Battling Visions of Traffic Management
Jay Daley, an Internet address registrar in New Zealand, offers an interesting “net-head view” of Internet traffic management:
Traffic management by definition is about protocols and pipes, about balancing services at the protocol level within the resource constraint of the transmission media. So a goal of traffic management might be to ensure that a real time service like VoIP is delivered well, or it might be to ensure that other real time services like IPTV do not saturate a link.
On the face of it this might seem entirely reasonable. It is apparently non-discriminatory as it works at the protocol level and it seems to be geared towards providing a better service for customers.

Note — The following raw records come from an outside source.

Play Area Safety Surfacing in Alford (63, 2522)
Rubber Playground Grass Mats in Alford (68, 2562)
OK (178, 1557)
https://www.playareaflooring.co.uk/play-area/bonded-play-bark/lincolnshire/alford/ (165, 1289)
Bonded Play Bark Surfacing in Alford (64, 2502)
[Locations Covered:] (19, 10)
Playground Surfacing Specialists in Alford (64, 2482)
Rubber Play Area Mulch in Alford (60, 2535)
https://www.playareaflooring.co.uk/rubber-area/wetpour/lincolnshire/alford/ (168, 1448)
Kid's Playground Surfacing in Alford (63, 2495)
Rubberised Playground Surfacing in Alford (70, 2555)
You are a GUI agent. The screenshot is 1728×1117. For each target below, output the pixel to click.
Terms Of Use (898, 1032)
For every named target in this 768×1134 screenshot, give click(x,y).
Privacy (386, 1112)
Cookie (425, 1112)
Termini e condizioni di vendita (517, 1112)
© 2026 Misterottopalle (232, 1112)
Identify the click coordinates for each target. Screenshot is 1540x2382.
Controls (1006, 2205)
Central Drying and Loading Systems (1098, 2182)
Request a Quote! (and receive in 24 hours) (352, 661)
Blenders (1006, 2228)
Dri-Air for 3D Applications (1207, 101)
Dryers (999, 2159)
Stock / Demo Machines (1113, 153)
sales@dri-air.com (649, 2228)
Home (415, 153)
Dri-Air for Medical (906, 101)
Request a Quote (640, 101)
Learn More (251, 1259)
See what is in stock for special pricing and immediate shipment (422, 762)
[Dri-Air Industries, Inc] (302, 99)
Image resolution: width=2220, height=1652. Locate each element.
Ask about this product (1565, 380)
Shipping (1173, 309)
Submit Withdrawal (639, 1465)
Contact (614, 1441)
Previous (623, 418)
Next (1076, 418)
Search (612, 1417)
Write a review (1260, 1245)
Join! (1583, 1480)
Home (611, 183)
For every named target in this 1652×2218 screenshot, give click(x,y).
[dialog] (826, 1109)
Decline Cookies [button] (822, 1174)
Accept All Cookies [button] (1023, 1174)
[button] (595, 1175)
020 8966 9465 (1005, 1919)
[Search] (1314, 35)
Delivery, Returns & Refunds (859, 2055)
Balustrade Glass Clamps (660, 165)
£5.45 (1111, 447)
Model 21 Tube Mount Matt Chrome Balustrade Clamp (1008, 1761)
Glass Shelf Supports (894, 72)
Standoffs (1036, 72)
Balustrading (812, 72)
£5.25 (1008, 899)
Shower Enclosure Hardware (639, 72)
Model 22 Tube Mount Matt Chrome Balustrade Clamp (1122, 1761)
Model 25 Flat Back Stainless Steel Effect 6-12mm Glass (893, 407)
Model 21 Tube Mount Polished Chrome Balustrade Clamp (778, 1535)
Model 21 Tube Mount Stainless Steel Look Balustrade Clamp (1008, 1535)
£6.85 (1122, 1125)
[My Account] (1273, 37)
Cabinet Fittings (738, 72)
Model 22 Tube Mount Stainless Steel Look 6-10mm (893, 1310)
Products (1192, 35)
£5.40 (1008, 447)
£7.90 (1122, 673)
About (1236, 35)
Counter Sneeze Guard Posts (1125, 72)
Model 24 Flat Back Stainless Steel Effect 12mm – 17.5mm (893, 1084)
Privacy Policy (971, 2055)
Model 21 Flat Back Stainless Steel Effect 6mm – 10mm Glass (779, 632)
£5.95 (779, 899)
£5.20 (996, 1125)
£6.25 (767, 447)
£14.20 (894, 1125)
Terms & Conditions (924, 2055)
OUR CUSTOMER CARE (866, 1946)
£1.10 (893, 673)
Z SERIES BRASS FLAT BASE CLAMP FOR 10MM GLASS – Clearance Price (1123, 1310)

However, there are strong arguments against this form of traffic management based on the end-to-end principle, namely that true innovation has demonstrably come from end points managing the traffic themselves and the moment that someone starts to manage the traffic in the middle the protocols get ‘frozen’ and innovation stops or diverts. What if ISPs had managed traffic to strongly support HTTP just a few years ago, would YouTube or Skype ever have got off the ground? Unfortunately these arguments take a long time to recognise and internalise, as evidenced by the age of their proponents (Vint Cerf et al), and new generations are unaware of their impact.
Like many ideologically-driven viewpoints, this one is less than consistent with the facts. Daley should familiarize himself with RFC 2475, “An Architecture for Differentiated Services.” The RFC says:
This document defines an architecture for implementing scalable service differentiation in the Internet. A “Service” defines some significant characteristics of packet transmission in one direction across a set of one or more paths within a network. These characteristics may be specified in quantitative or statistical terms of throughput, delay, jitter, and/or loss, or may otherwise be specified in terms of some relative priority of access to network resources. Service differentiation is desired to accommodate heterogeneous application requirements and user expectations, and to permit differentiated pricing of Internet service.
DiffServ doesn’t violate any principles of Internet architecture, or it would not have been approved by the IETF and implemented in all IP routers of any note. Since DiffServ is in conflict with Mr. Daley’s understanding of the Internet, I’ll have to take the IETF’s side rather than his. The IETF represents the true “net-heads” of the world. The correct and productive way to manage traffic is for the endpoints and the network to do it cooperatively. There is no black-and-white dichotomy here.
One of the means by which we can achieve meaningful Internet openness – full support for all applications – is to actively manage traffic as RFC 2475 describes. This behavior is “non-neutral” but it’s “pro-openness.” This is a place where the common understanding between net-heads and other tribes is not only possible, but necessary.